Suppose a box contains

• 4 red balls
• 3 white balls
• 2 blue balls

and we draw 2 balls, one at a time without replacement. Let

• $$R$$ be the number of red balls in our draw
• $$B$$ be the number of blue balls in our draw

Then using counting, we can find for example that $P(R = 0, B = 1) = \frac{{4 \choose 0}{2 \choose 1}{3 \choose 1}}{9 \choose 2}$ or more generally that $P(R = r, B = b) = \frac{{4 \choose r}{2 \choose b}{3 \choose 2-(r+b)}}{9 \choose 2}$ when $$r$$ and $$b$$ satisfiy $$0\leq r+b \leq 2$$. The function $m(r,b) = P(R = r, B = b)$ is called the joint probability mass function (or joint PMF) of $$R$$ and $$B$$. We can visualize it as a table or matrix whose $$(r,b)$$ entry is $$P(R = r, B = b)$$.

$$B$$ = 0 $$B$$ = 1 $$B$$ = 2
$$R$$ = 0 0.083 0.167 0.028
$$R$$ = 1 0.333 0.222 0.000
$$R$$ = 2 0.167 0.000 0.000

The R command that creates such a matrix is

probs = matrix(c(3/36,  6/36, 1/36,
12/36, 8/36, 0,
6/36,  0,    0), nrow = 3, ncol = 3, byrow = T)
print(probs)
##            [,1]      [,2]       [,3]
## [1,] 0.08333333 0.1666667 0.02777778
## [2,] 0.33333333 0.2222222 0.00000000
## [3,] 0.16666667 0.0000000 0.00000000

### Visualization

We can also make a 3d bar plot to visualize the joint PMF. We do this for introductory purposes, but it’s not so common to come across 3d bar plots.

library(latticeExtra)
r = 0:2
b = 0:2
probs = matrix(c(3/36, 6/36, 1/36,
12/36, 8/36, 0,
6/36, 0, 0), nrow = 3, ncol = 3, byrow = T)

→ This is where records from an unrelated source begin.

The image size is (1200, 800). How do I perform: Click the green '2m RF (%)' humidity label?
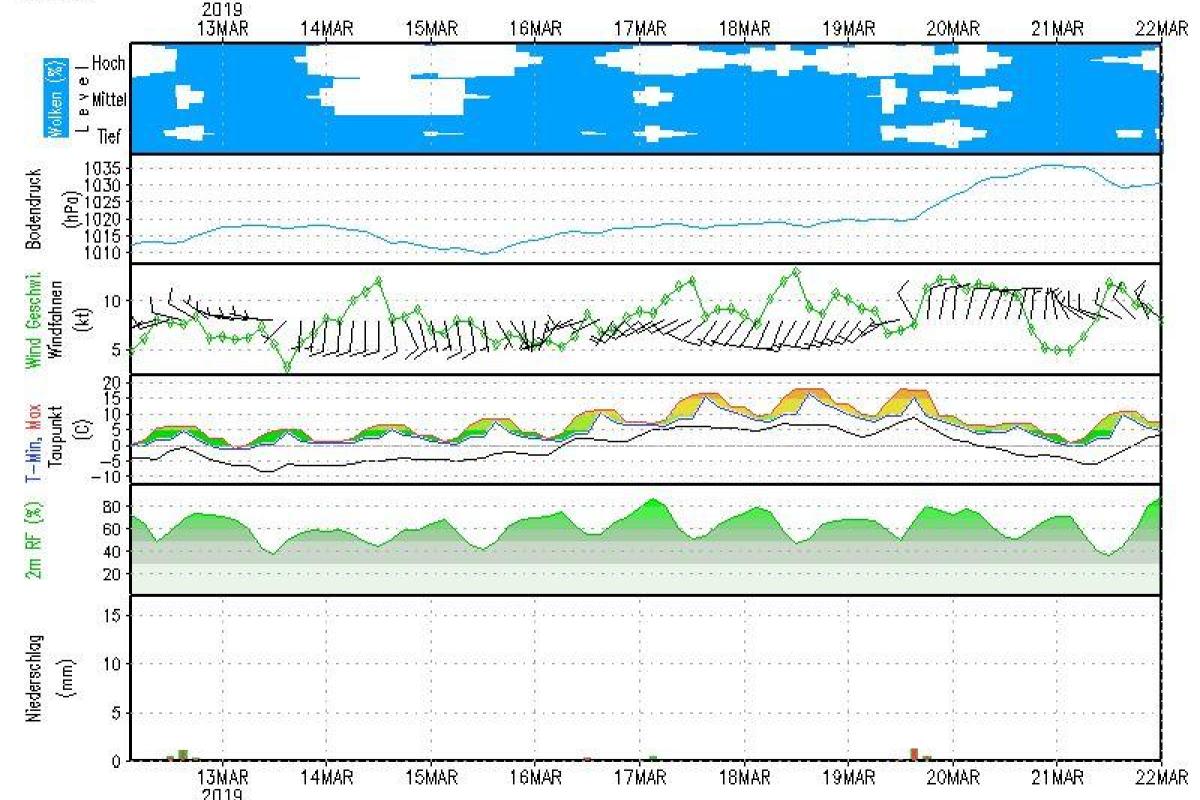(34, 540)
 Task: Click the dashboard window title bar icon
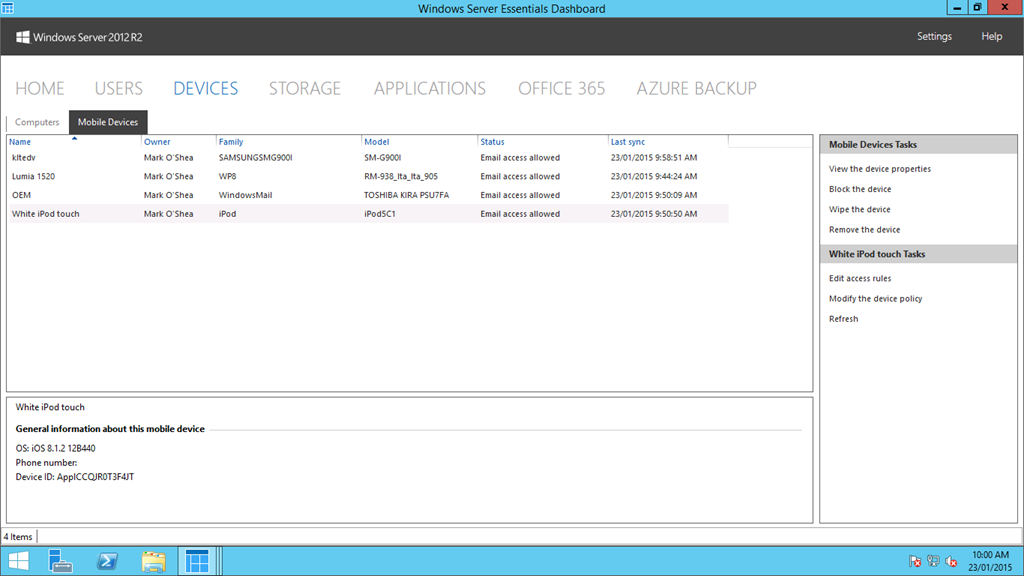(8, 8)
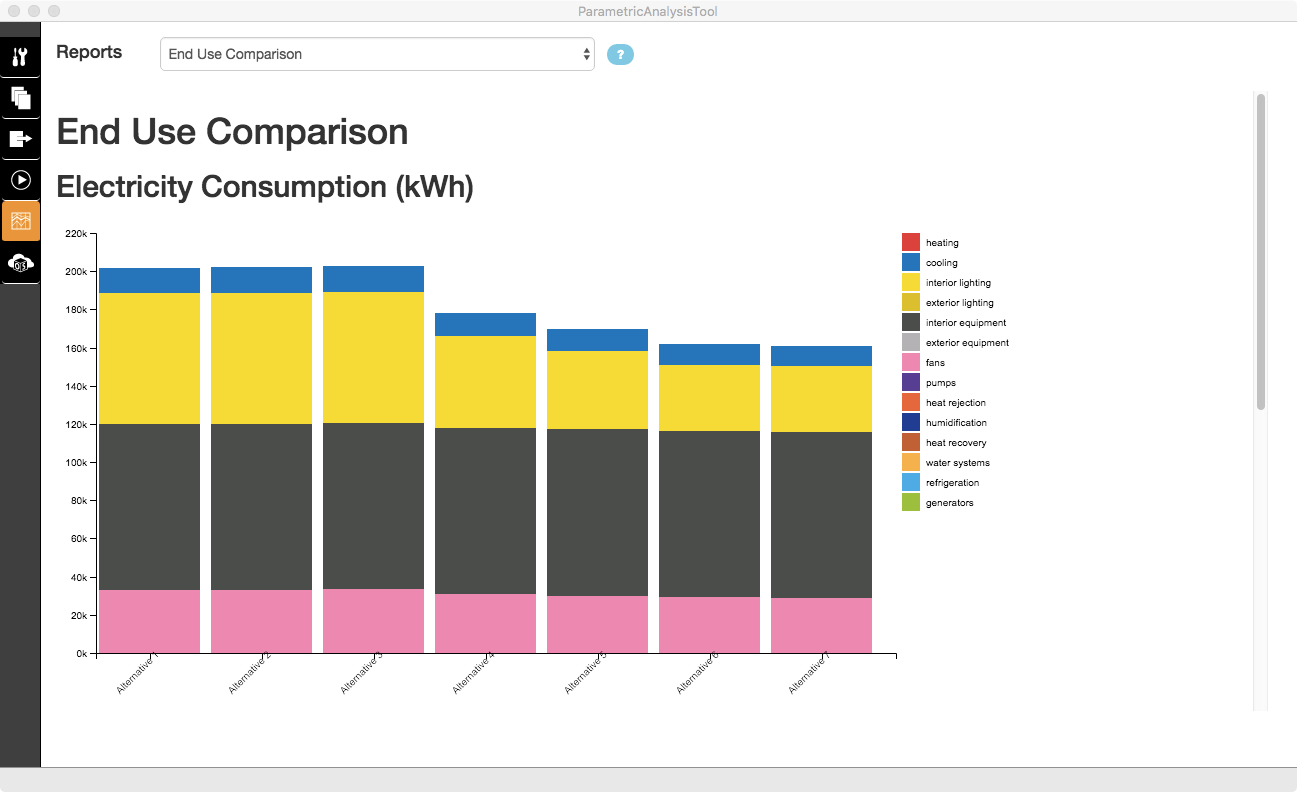
Task: Select the orange Reports chart icon
Action: tap(20, 221)
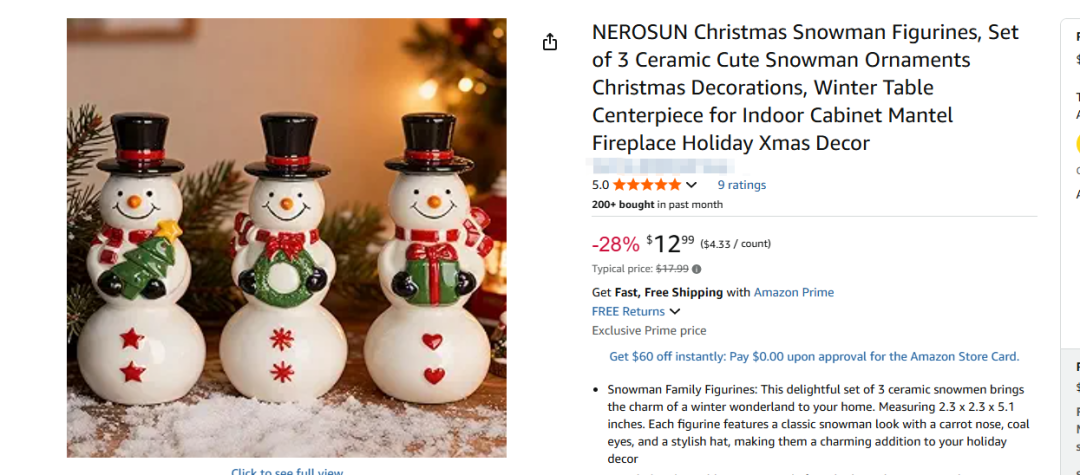1080x475 pixels.
Task: Click the share icon beside the title
Action: [549, 42]
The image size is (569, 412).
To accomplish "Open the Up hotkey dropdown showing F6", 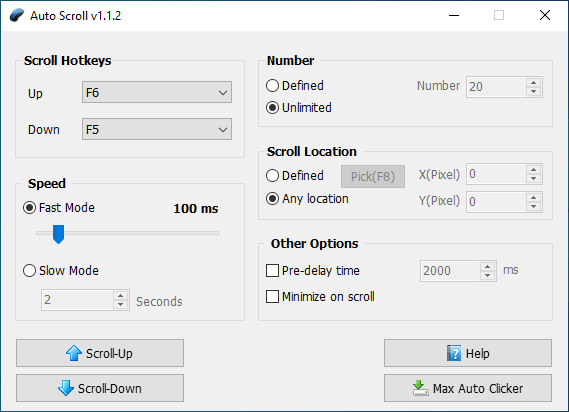I will (x=157, y=92).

cloud(probs, data = NULL, type = "h",
zlab = "prob",
row.values = r, column.values = b,
xlim = 0:4, ylim = 0:4,
xlab = "r", ylab = "b",
panel.3d.cloud = panel.3dbars, col.facet='grey',
xbase = 0.4, ybase = 0.4, scales = list(draw = F, col = 1),
par.settings = list(axis.line = list(col = "transparent")))

### Questions

1. Can you use the joint PMF of $$R$$ and $$B$$ to find
1. $$P(R = r)$$ for each $$r = 0, 1, 2$$?
2. What about $$P(B = b)$$?

Note. The PMFs $$P(R = r)$$ and $$P(B = b)$$ are called the marginals or marginal PMFs.

Hint. Think about summing values along rows or columns of our joint PMF matrix. For example, the sum $\sum_{r = 0}^2 P(R = r, B = b)$ gives one of the probabilities above. Which one?

2. To sum along the 2 column, for example, of the joint PMF matrix you would run the following command. How would you sum along the 2nd row?

sum(probs[,2])
## [1] 0.3888889
1. Can you find $$E[R]$$ using the marginal PMF of $$R$$?

2. Later we’ll see that $$E[RB]$$ will act like a measure of whether $$R$$ and $$B$$ are independent random variables. Considering how we compute expectations of single random variables, how do you think we’ll compute things like $$E[RB]$$ or more generally $$E[f(R,B)]$$ where $$f(x,y)$$ is a given function?